Donde no había intermediario ni celestina que valiera era a la hora de la declaración. Uno se las ingeniaba procurando conseguir a la causante de nuestros tormentos totalmente sola, inventando excusas para que las amiguitas cogieran las de Villa Diego y no fastidiaran el ceremonial. Ya en frente de aquellos ojos acaramelados y de aquella boquita colorada que nos hacían perder el sueño había que acometer la faena, rogándole a todos los santos no caer víctimas de la gaguera, no tener mal aliento o, peor aún, golpe de ala. Y siempre comenzar el discurso diciendo: “Tú sabes que desde la primera vez que te vi, sentí que mi corazón latía con más fuerza…”, o algo por el estilo.
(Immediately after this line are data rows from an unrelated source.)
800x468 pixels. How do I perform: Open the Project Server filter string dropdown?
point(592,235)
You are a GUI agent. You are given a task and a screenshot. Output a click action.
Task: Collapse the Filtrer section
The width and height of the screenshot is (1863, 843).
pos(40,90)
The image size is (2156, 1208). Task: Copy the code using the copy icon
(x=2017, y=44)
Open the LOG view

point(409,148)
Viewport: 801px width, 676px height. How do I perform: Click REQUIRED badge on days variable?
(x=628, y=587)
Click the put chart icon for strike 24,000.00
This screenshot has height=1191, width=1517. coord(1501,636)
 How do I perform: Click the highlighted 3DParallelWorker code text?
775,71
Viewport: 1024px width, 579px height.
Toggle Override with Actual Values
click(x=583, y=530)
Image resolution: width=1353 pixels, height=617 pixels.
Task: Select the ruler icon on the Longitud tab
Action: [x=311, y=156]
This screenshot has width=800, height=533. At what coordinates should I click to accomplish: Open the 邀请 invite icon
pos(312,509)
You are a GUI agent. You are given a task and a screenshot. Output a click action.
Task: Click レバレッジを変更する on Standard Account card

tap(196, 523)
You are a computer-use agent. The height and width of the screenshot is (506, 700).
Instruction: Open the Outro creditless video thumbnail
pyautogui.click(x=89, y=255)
Como ellas han sido desde los días de Eva la causa capital de la zozobra del sexo masculino, la mayor parte del tiempo nos dejaban en vilo (o en episodio, para decirlo con lenguaje de las series de acción dominicales) solicitándonos tiempo para pensarlo. Quedaba en espera la respuesta tan ansiada: ¿querrá o no ser mi novia? Si te pedían aguardar hasta el bonche del próximo fin de semana, era casi seguro que la contestación iba a ser afirmativa, porque la preciosidad con toda certeza deseaba apuntalar parejo de baile fijo para toda la noche (incluyendo los boleros, agarrada de mano y, muy posiblemente, uno o varios besos robados).
Si la respuesta era nones-nones, a llorá p’al valle y a escuchar canciones de despecho. A veces te edulcoraban el baldazo de agua fría diciéndote: “Te doy un sí… pero de amigo”. O te prodigaban el aldabonazo bailando toda la velada con algún recién aparecido competidor, sin mediar palabras, lo cual provocaba, las más de las veces, la consabida pelea entre los gallitos que se disputaban la preferencia de la moza. Ellas siempre han sido así, chavales. Pero si te daba el sí, ayayay, a caminar entre nubes, inflando el pecho como pavo real y sintiéndote el papaúpa del universo. Contimás, pues.
Demás está decirles que también me puse en unos cobres a cuenta de serenatero guitarrero, en épocas en que uno podía andar por esas calles de madrugada sin temor al malandraje.
Pero los años sesenta devinieron en la partera de cambios verdaderamente revolucionarios que, para bien o para mal, habrían de sacudir a la humanidad entera. La irrupción de la píldora trastocó los patrones sexuales y a aquellos rituales se los tragó el tremedal. Harina de otro costal y tema para otra crónica, parroquiales.